A status update is fine, but don’t make it long drawn, warns Ghandikota.
Similarly, insist on talking about issues without focusing your energies on assigning blame. Instead, find resolutions or a way forward.
Insist on talking about issues without focusing your energies on assigning blame
From here on, move to the agenda (or one created by the employee) addressing every topic on it.
Following an order of difficulty will give both of you enough prep time for the difficult questions/ feedback.
Get an update on action items from the last One on One and assign fresh actionable items for this one. Finally, end on a hopeful note.
You certainly want both people leaving a conversation feeling happier and driven, not morose and disappointed.
If this isn’t enough, you could give your managers the following ready-reckoner so they stay on the same page.
What One on Ones are and aren’t for?
While it is ok to review work, resolve problems, recognise achievements and effort, it is essential to talk about the future. Make your feedback specific and actionable, involve your team member in solving problems.
Be open to receiving feedback and turn it into actionable items.
Ask and discuss individual career aspirations and goals; what is the employee’s ambition for the year, the next 2 years and so on?
What are the learning needs or experiences that may support these goals? Break career goals into bite-sized targets and assign actions and timelines.
According to a Gallup survey, managers are accountable for 70 percent variance in Employee Engagement.
One on Ones with managers then can be a treasure of resources that are barely every mined enough.

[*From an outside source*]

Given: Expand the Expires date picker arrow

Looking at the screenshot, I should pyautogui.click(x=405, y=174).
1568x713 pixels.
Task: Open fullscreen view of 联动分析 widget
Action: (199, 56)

How do you make the most of them?
Notes are one such way. Notes aren’t difficult, but could become much easier with some guidance. And this doesn’t mean a manager needs to spend time buried in a laptop/ notebook.
The next, crucial but controversial question is the sharing of these notes.
What do you share with your HR and what do you keep for reasons of confidentiality.
HR experts weigh in here and say that learning and development needs are best shared as are succession plans.
Heather Sullivan says she isn’t a fan of the idea and it takes away from what these meetings are about trust, first and foremost.
6. Follow through
Picture a manager who gains an employee’s trust through a One on One, makes promises and fails to live up to them or worst slips up on keeping the employee updated. It’s a lot harder to build trust than break it.
As such, following through is nearly as important as the conversation itself.
Assigned action items and notes only add to the accountability and as Ghandikota rightly says ‘minimise human error and ensure everybody is on the same page with what needs to be done’.
Like every other thing in this day and age, technological advancements can make the task of One on Ones easier and more effective for managers and HR managers too.
As such, a variety of tools are available that can help with note-taking, scheduling and more.
Nova from Peoplebox is a personalised AI coach for managers that acts as an enabler for great One on Ones.
Right from suggesting an employee name to recommending agenda items and points of discussion all the way to actually scheduling the One on One, Nova has your back.
It also nudges managers to keep them on top of their One on One game.
Now that we’ve addressed nearly every aspect of a One on One, the last, often controversial question remains. Should OKR/KRAs be linked to One on Ones?
It may sound simple, to link One on Ones to a manager’s OKRs which not only mandates them but pushes them to keep at it with stipulated frequency.
However, there is a reason why this isn’t common practice and can be counter productive in terms of their actual efficacy.
Ghandikota comes to our aid here and says, “The air gets sucked out of performance management and invariably the One on One becomes more about the manager than the employee”.
The decision in this case is what suits a company and its practices.
In either case, as HR managers, we continue on our journeys to enable and facilitate better One on Ones.
It’s the little things that make better workplaces after all!